L'idée de ce voyage est née de l'invitation du photographe Vincent Munier qui l'accompagne tout au long de cette aventure. Bien que sa démarche soit aussi politique, Vincent Munier n’est pas un vindicatif. Il opère un travail silencieux de mise en valeur, voire de restitution, de preuve par l’image. Plutôt que de montrer des océans pollués tel un lanceur d’alerte, il juge plus pertinent de montrer la beauté de ce qui peut se perdre et de ce qui peut se conserver.

C’est un texte conservateur, non pas au sens du réactionnaire politique mais au sens du conservateur de musée qui cherche à maintenir la beauté des œuvres. Pour Sylvain Tesson, nous vivons dans le plus beau des musées et nous sommes en train de le détruire. L’homme, obsédé par l’invention de nouvelles techniques et de nouvelles technologies, en oublierait de préserver ce qui est.

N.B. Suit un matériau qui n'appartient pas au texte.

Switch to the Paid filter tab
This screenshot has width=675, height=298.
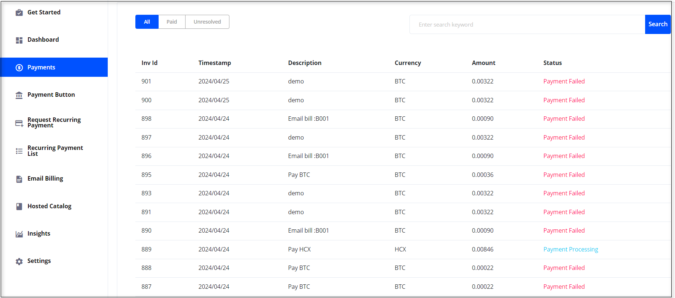pos(172,22)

La beauté n'est plus un problème. Plus personne ne s'y intéresse. Certains siècles ont placé la beauté au pinacle. Aujourd'hui, on veut réduire le monde en nombres, en statistiques. Le vivier de formes vivantes du monde recule. C'est une des pires nouvelles que nous ayons entendue depuis longtemps.      
(Sylvain Tesson)

A plusieurs reprises, Sylvain Tesson compare l’apparition de la panthère à la mise en présence d’êtres chers disparus. Cette façon d’invoquer le souvenir par une sensation présente se nomme l’analogie par synesthésie et participe d’une démarche proustienne. Ces deux êtres chers que convoque la panthère sont sa mère, disparue en 2014, et une femme qu’il a aimée. Le texte est d’ailleurs dédié "A la mère d’un lionceau".

La première fois que je l'ai vue, j'ai cru voir ma mère défunte. Elle ressemblait à un chat.